One recent article in World Politics Review, by blog friend and grand strategist Thomas Barnett addresses the issue of false assumptions that we are living in a world filled with increasing danger due to instability and war. Barnett begins.
It's taken as gospel by most pundits today that we live in an increasingly dangerous, deadly and unstable world -- with Haiti's horrific earthquake serving as the latest, irrefutable data point. We are told that ours is a planet at perpetual war with itself, locked in a global conflict that is not only cast in civilizational terms, but superimposed over a landscape chock-full of never-ending combat and ever-rising death tolls. The end of the Cold War superpower rivalry, rather than pacifying the world, actually unlocked a Pandora's box of tribal hatreds. In retrospect, the Cold War has even taken on a nostalgic hue, reminding us of simpler, more manageable times.

This creed is a complete lie, unforgivably peddled by fear-mongering "experts" as a way to justify their mindless schemes -- typically, uncontrolled defense spending from the right, unmitigated trade protectionism from the left, and unthinkable isolationism from both.

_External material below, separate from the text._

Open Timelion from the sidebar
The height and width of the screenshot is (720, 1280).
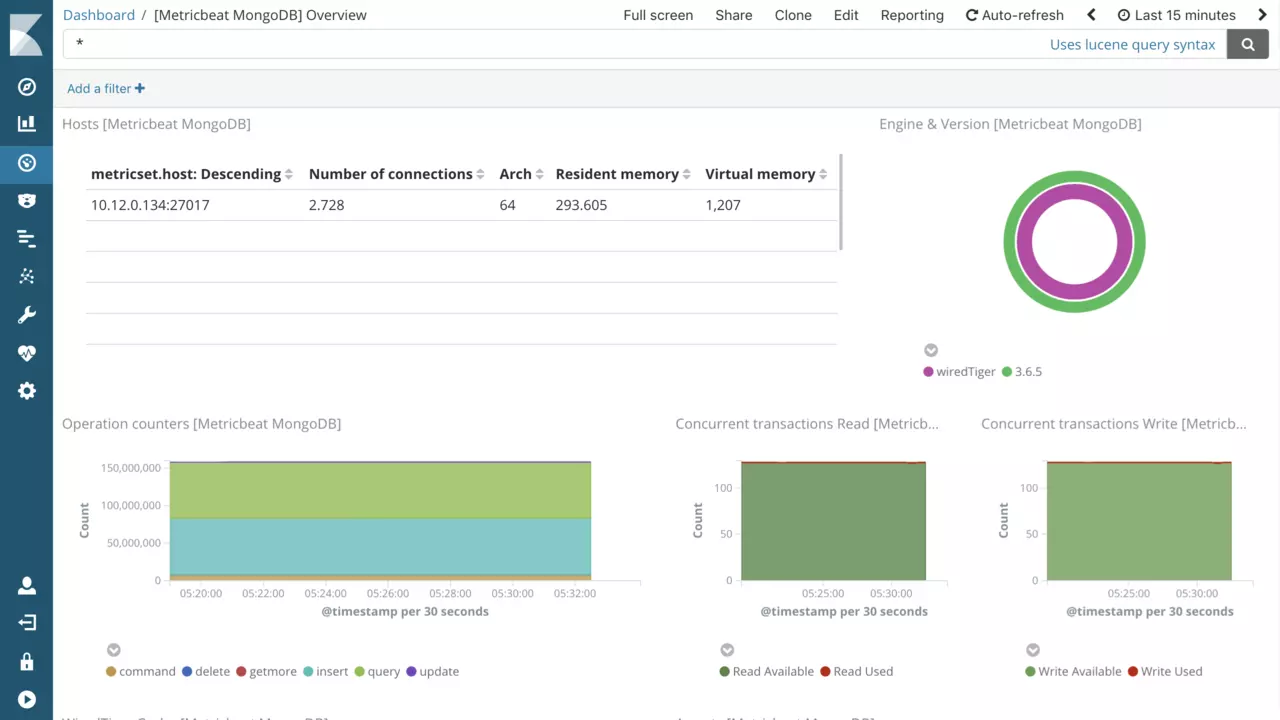coord(27,201)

Worse, both extremes deny the essential gift imparted by America to the world these past seven decades: a globe-spanning networking phenomenon variously described as the postwar global architecture, the international liberal trade order, the "free world," the West, the global economy, and -- last but not least -- globalization.
Barnett's article contains a link to a data rich report produced by Simon Fraser University of Canada, that pretty much dampens, like the familiar downpours of British Columbia, the flames of a 21st Century consumed by war. I have linked that report, The Shrinking Cost of War  in my blog favorites as well as their original report The Mini Atlas of Human Security.

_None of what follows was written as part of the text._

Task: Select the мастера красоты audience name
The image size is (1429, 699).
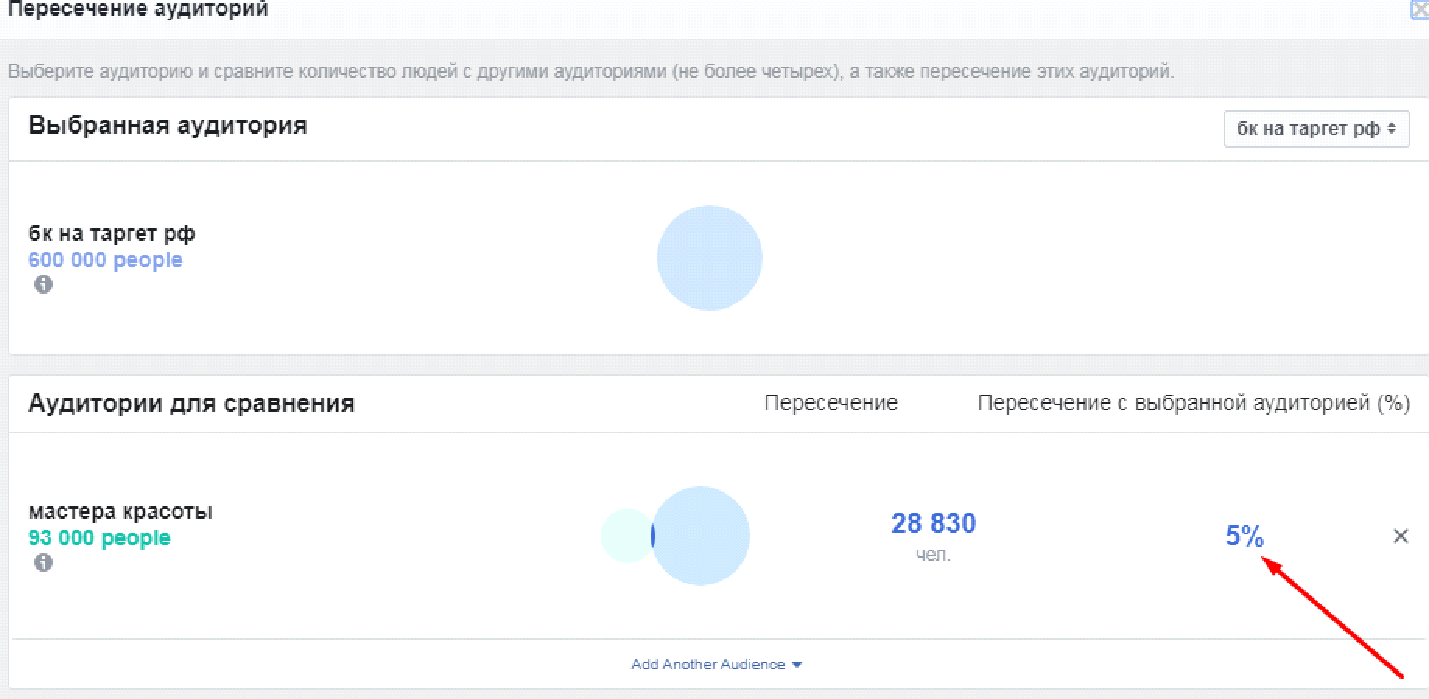Action: pyautogui.click(x=120, y=512)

Read Tom Barnett's article.
The New Rules: The Fallacy of an Increasingly Dangerous World



Lastly, this past week I learned something that reaffirmed my commitment to reach out to encourage the next generation. Any frequent reader of this blog will notice that I have a blog link section entitled, Honoring our Commitments. I posted the links in that section after I wrote a post a year ago about the trafficking of women, specifically in South East Asia. The links not only address the worldwide problem of trafficking, but also has links to sites that reach out to Cambodia, a country largely forgotten after we left Vietnam. When I wrote that post, I used a few photos for an introduction. That post and and a later post, Cambodia Revisited are two of the most visited posts on this site. Many visitors are looking for the obvious and move on; but a growing number stay and read the articles and visit the links, proving that the power of the word can make changes in attitudes and hopefully ensure a better life for someone.



One of the little rewards in my life was to know a person whose parents escaped the Killing Fields of Cambodia and made their way to America.For a brief time we worked together and I would share articles about cognition, global affairs and history, which she devoured, then always had a question or comment that revealed she totally understood the concept. Time moved on and we lost touch, but I learned this week, that she remains even more committed and focused to make a difference in this world. I am confident that her commitment, sensitivity and courage to learn about her fellow humans will pay dividends not only to America, but to the world at large.